Buchstabengefühle glitzern

in matt

Glitzern in Schwarz

und türkis und umbra

Night and darkness have positive connotations because, as we can see in the poem, they dissolve boundaries and make it possible for queer Black women to blossom. They light up the night, turning the impossible experience of seeing colors in the dark into a glittering materiality. The light that makes it possible to see these colors in the dark is one that emanates from within. Night and darkness therefore contain new beginnings. At the end of each night is the beginning of a new day filled with promise. In the clubs and bars, people spend the night and move towards a new day and new futures.
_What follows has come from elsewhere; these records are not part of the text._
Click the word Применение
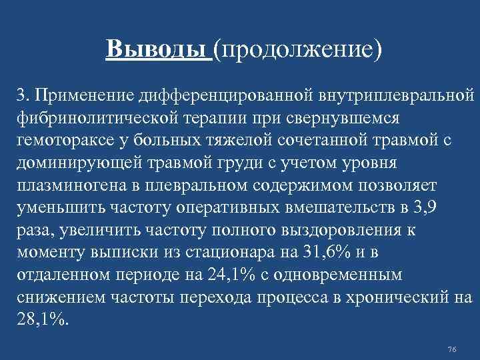tap(84, 96)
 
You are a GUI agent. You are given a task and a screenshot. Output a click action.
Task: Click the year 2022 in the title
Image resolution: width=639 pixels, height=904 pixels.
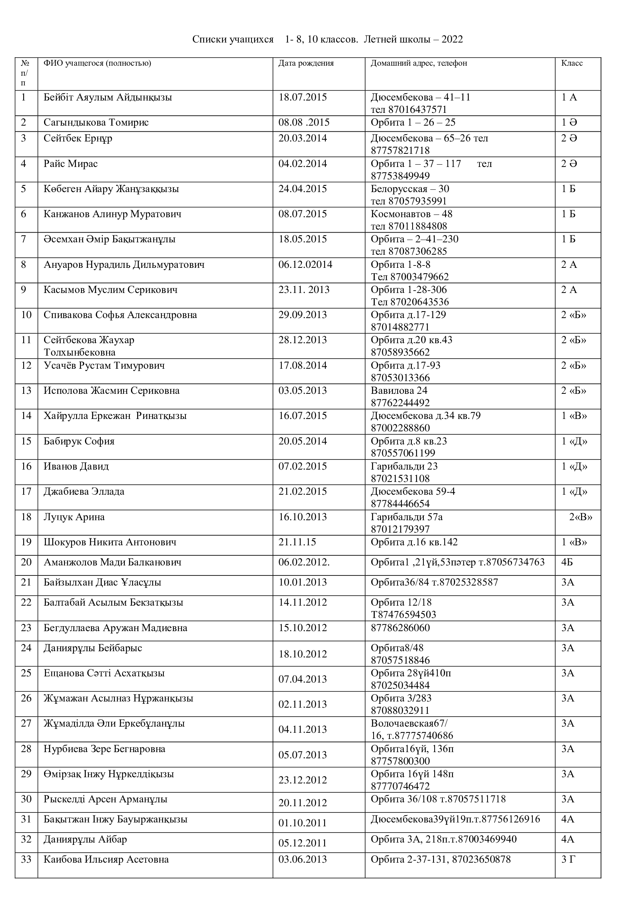click(452, 39)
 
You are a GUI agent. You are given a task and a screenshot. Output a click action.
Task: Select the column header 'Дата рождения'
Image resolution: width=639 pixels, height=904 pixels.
click(306, 63)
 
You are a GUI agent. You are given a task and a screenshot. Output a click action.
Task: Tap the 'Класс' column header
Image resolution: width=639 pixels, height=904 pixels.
click(572, 63)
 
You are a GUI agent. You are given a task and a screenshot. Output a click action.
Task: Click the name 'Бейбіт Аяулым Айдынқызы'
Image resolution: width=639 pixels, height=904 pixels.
click(108, 97)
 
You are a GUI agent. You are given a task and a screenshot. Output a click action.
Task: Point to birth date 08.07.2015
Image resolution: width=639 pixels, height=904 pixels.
click(303, 214)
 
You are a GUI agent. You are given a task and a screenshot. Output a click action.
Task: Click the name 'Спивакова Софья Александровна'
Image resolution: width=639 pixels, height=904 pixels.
click(121, 315)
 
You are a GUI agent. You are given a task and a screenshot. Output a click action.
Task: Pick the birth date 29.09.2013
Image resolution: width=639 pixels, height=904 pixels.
click(303, 315)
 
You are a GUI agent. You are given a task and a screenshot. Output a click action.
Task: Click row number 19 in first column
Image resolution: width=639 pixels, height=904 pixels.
click(26, 542)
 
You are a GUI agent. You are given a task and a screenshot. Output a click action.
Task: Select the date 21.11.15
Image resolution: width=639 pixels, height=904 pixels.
click(297, 542)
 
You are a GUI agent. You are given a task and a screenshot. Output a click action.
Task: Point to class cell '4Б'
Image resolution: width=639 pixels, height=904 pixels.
click(567, 562)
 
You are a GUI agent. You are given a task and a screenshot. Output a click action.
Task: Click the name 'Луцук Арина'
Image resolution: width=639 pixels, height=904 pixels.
click(74, 517)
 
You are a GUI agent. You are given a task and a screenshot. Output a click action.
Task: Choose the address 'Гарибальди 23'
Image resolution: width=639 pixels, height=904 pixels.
click(404, 466)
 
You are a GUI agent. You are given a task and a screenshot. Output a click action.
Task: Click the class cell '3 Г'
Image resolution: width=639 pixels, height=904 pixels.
click(568, 859)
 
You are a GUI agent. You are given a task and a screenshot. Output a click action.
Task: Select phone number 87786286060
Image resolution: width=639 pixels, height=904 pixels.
click(400, 628)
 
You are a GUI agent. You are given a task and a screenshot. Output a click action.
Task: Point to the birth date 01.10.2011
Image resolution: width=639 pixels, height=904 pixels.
click(303, 823)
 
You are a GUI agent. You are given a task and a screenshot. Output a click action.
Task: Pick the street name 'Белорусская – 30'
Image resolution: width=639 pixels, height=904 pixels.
click(410, 189)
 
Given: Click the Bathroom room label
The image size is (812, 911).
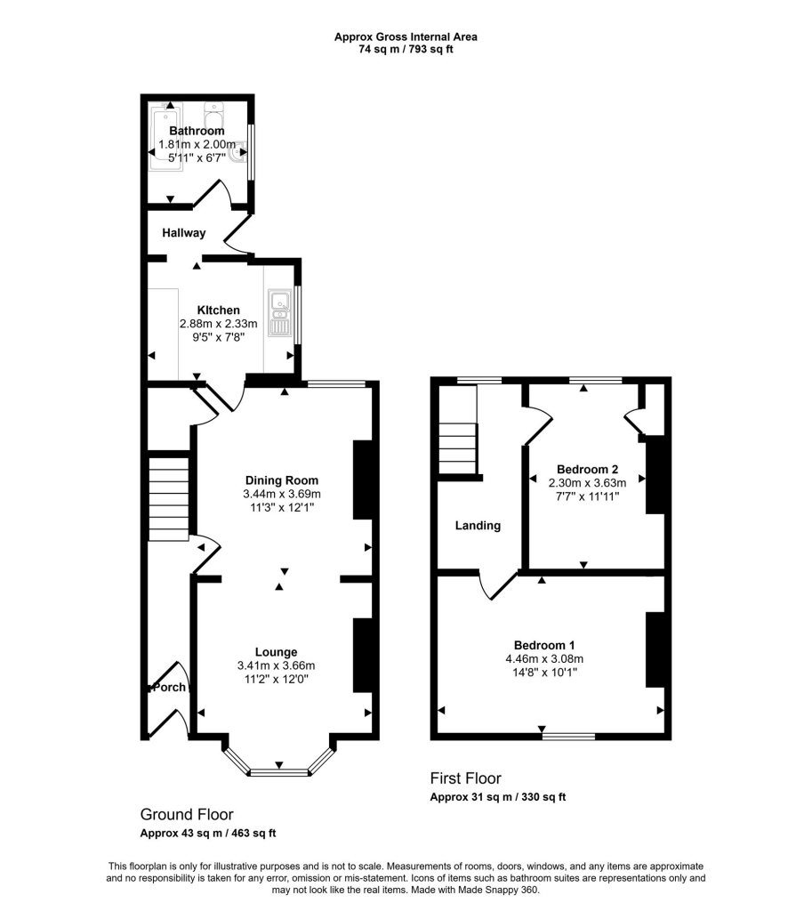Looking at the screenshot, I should coord(197,131).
This new future is one that is achieved through resistance and sustained with each dawning of the day. Aukongo is explicit about the interconnectedness of past, present, and future, when she affirms:

Morgen um Morgen nach Gestern

[...]

Und wieder beginne ich das Jetzt,

weil wir sonst alle verloren haben

Immer wieder

wider

wieder

Traust du dich, von vorne anzufangen?

The endless cycle of time, when each night is followed by day, is indicated by the word “wieder”. Among the repetitions of “wieder”, however, mingles a “wider” that adds a resistant dimension to new beginnings and futures. This represents a slight but significant change in the dimensions of darkness and disrupts the repetition in the poem. The night as a resistant and subverting space thus extends to the next day. The voice in the poem appropriates the new day full of hope and empowered by the night, envisioning and experiencing a new beginning. Night and day as spaces become generative, no longer negating or flattening Blackness. In this way, these Black queer spaces are also affective sites that offer moments for growth and freedom. To return to Lorde’s words, “poetry as illumination” gives form to the “nameless and formless, about to be birthed, but already felt” (36). Indeed, the revolutionary beginning is a child of the Black queer night and Black queer light.
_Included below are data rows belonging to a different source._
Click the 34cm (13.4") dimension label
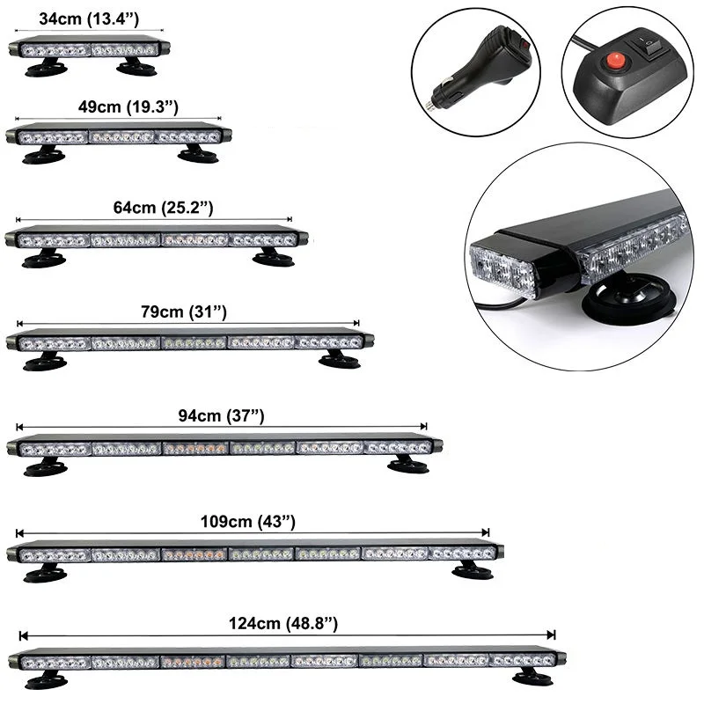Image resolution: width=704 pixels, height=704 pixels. [x=89, y=18]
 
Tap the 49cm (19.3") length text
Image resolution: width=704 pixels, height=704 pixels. [x=128, y=106]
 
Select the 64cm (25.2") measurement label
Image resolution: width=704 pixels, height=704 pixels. [x=163, y=208]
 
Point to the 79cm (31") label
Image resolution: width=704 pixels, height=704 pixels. [x=184, y=312]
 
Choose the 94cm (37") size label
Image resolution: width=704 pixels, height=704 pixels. [x=221, y=415]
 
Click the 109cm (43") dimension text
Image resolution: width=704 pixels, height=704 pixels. [x=248, y=522]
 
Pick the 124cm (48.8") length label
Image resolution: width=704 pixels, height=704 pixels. [x=283, y=624]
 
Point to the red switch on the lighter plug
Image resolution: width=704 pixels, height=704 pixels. [x=523, y=44]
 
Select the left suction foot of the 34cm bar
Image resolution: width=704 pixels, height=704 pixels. [x=47, y=69]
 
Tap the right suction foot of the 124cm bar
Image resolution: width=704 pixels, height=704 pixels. [x=533, y=677]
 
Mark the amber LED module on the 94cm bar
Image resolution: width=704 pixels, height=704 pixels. [x=195, y=448]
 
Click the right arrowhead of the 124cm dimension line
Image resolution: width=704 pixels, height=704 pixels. [x=552, y=634]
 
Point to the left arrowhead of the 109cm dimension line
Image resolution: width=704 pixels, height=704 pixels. [x=19, y=533]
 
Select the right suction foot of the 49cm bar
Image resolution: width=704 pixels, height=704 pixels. [x=199, y=154]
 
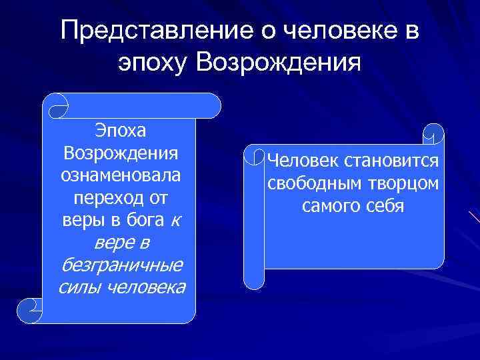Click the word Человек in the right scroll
pos(303,161)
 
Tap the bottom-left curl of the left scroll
pos(30,310)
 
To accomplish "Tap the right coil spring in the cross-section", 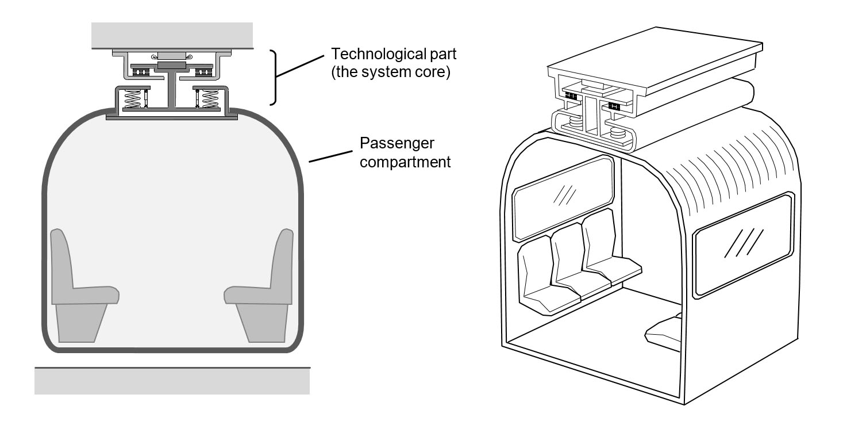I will pos(210,98).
Conclusion: Resuscitating Darkness

Black women, by inhabiting this Black queer dimension on their own terms, engender a positive reinterpretation of darkness. Darkness represents a dimension in which plural identities, movements, transformations, and futures unfold and are made possible. Darkness, as we can see in Aukongo’s poem “Abends an der SichTbar,” represents an intersectional space for positive and pleasant sensations, not detached from feeling. It is a subversive space that opens instead of closes and confines. Black queer women enact and affirm their plurality in nightlife, subverting identity categories that separate them from their true selves. They embody and feel themselves in their full, dazzling beauty. Queer people forge notions of belonging and community that therefore extend beyond traditional genealogies, their families, locales, and nations and that disrupt the status quo.

As the nightclub slowly empties, people stream out and scatter in all directions of the city. They take the feeling of liberation into the new day, still humming softly in the streets to the melodies that accompanied them during the night and to which they moved exuberantly. They look up at the sky, the sun is rising. A new day dawns in Germany.

Bibliography

Aukongo, Stefanie-Lahya. Buchstabengefühle: Eine poetische Einmischung. w_orten und meer: Berlin, 2018.

Aydemir, Fatma. Ellbogen. Carl Hanser Verlag: Berlin, 2017.

Lorde, Audre. Sister Outsider: Essays and Speeches by Audre Lorde. 1984. Crossing Press: NY, 2007.

Sow, Noah. Deutschland Schwarz Weiß: Der alltägliche Rassismus. Goldmann: München, 2009.